The key word here is actionable. The business must be able to do something with the results of the project. For instance, there’s no point presenting predictions about which employees or types of employee are at risk of leaving if managers can’t then do anything with the results, because possible interventions like a pay rise or a promotion are not open to them.
One problem we see often is that data scientists, excited by the potential of an ML project, work on it for six months, and present it to the business, which has no use for the results. Or the project looks scary or detrimental to the wellbeing of the workforce. For example, a lot of performance-monitoring projects struggle to shake the image of ‘Big Brother’.
Ask yourself: How can I collaborate to build something that’s actionable?
Engage users in HR right from the start. Gather insight from HR employees about where there are challenges or bottlenecks that ML could help with. By collaborating early you can understand what the business needs and how best to get the result.
Aim for use cases that are positive, that people can really champion. Asking employees to get behind a scheme that monitors which of them are performing poorly won’t get as much traction as something that actually helps everyone do their job (like a digital assistant). You want to optimise the business rather than monitor the business.
Once you’ve got buy-in from management and users, what are the other potential blockers?
Blocker 4: Data quality and maturity
If you want to start getting valuable insights, you need good data quality. If there’s been an acquisition or merger, then there’s likely to be duplication and incomplete records, as well as legacy data systems that don’t easily talk to each other.
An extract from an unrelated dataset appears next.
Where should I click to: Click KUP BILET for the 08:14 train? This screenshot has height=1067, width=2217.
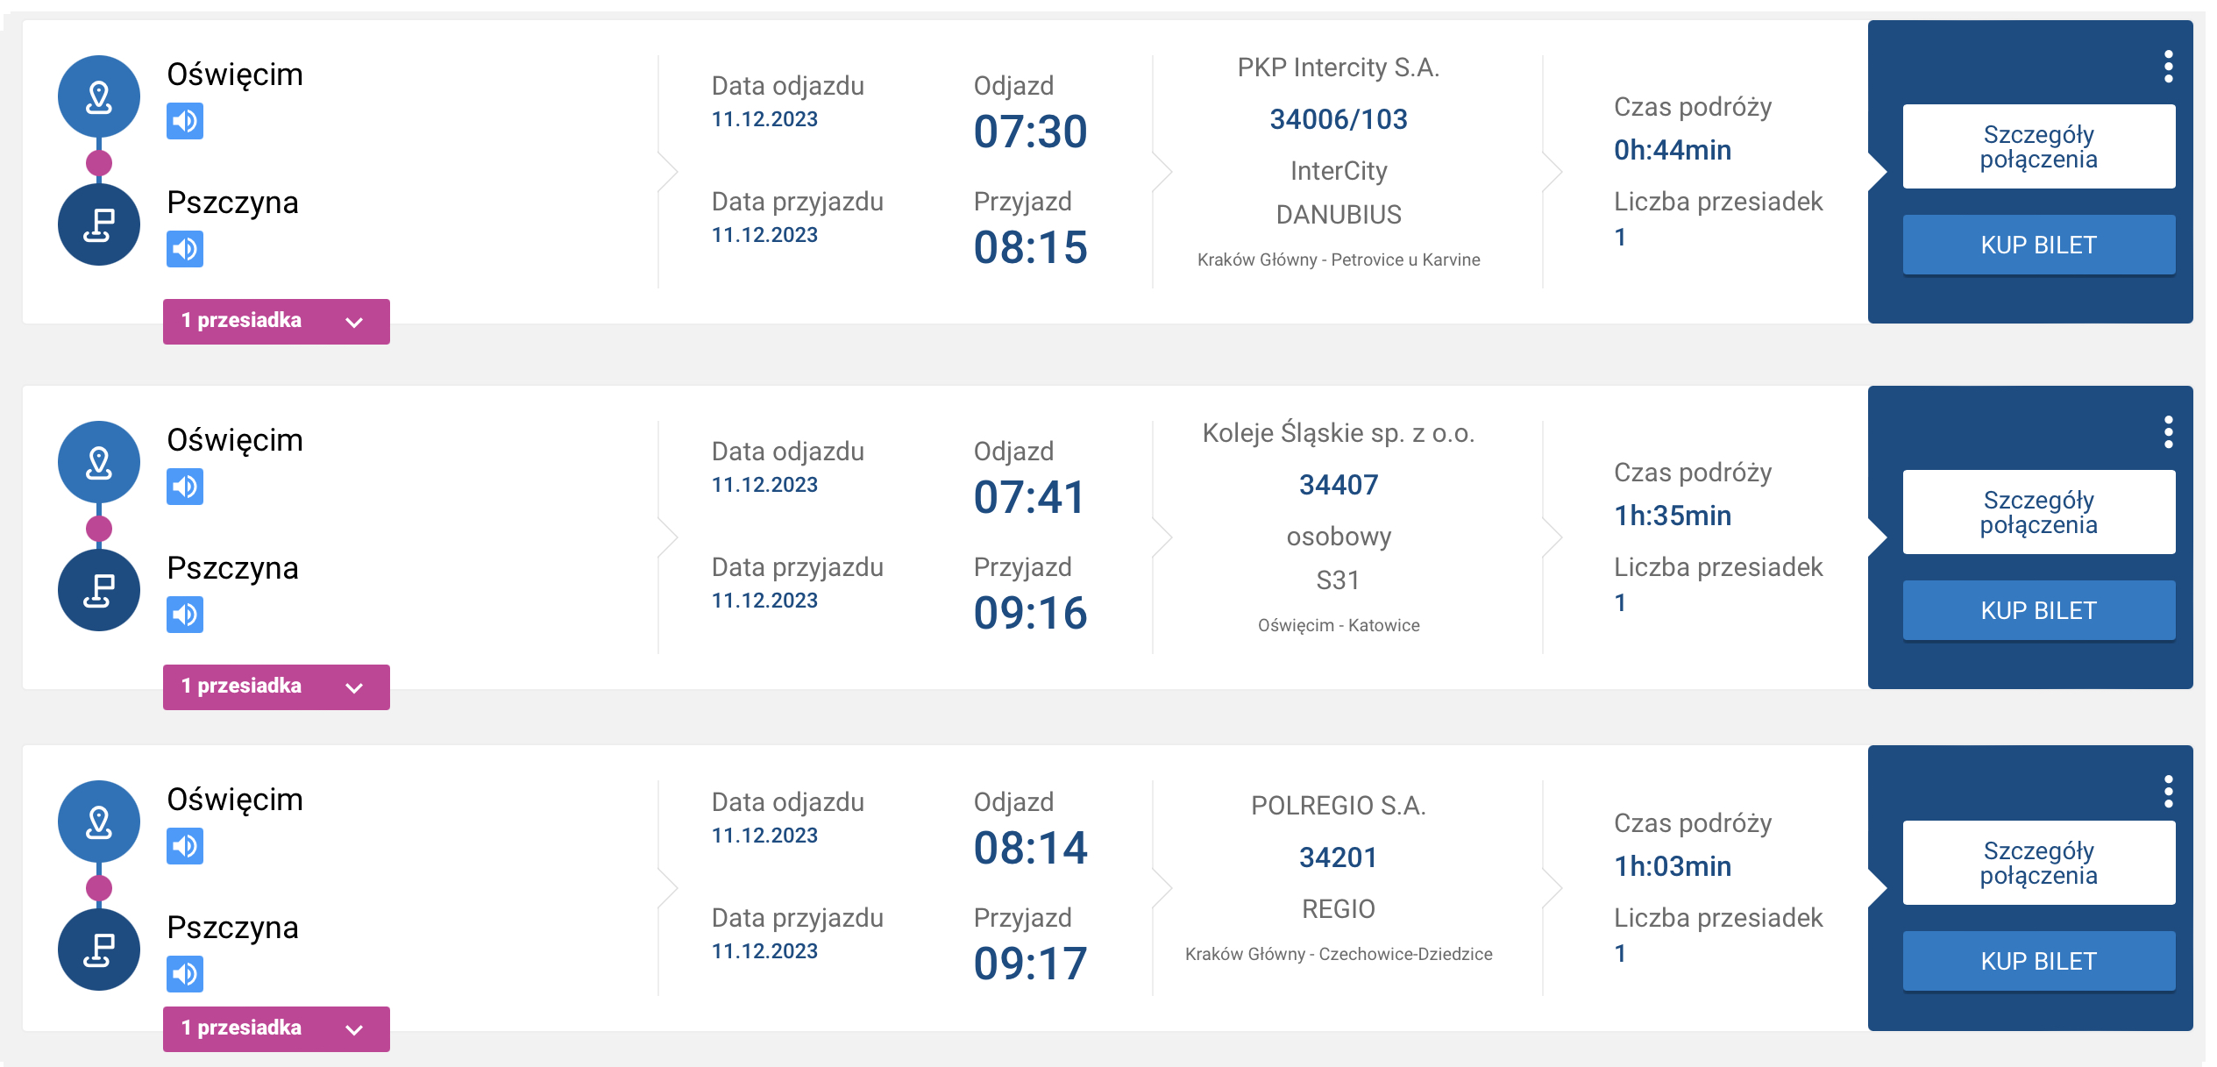point(2038,961)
There’s also the matter of historical data sets. If you’re looking to analyse trends over time, you need several years’ worth of data. It seems obvious, but you can’t get a trend over 10 years unless you have complete data going back 10 years.
Ask yourself: How can we change the way we work to create high-quality data?
There’s no magic wand for this. Improving data quality often needs an investment in the source HR systems. That of course brings its own benefits - making routine reporting much easier and less time-consuming, for example.
But there’s no path to data-driven decision making that doesn’t start by climbing the hill of getting the data coherent and robust. Once that is done, the benefits can be concrete and huge - a tiny reduction in employee churn at a big company can save tens of millions each year.
Blocker 5: GDPR and compliance
The GDPR has been on everyone’s mind since it was introduced in 2018. The rule is that you can’t make an automated decision without the consent of those affected by it. But you can still use machine learning to make a prediction which helps a manager make a better decision.
Still, snags remain. How do you prove the manager wasn’t unduly influenced? That the model was transparent and didn’t suffer from bias? There are ethical and accountability considerations that may put people off.
Ask Yourself: How do we produce ethically sound data-science models?
The answer lies in a formal review process before algorithms are made live. Build a diverse ethics committee which signs off AI or ML models. That means the data scientists have to explain how the models work, and managers will have to explain how they are using the insights. This is not just tick-box compliance: these steps are vital to building trust and getting full buy-in.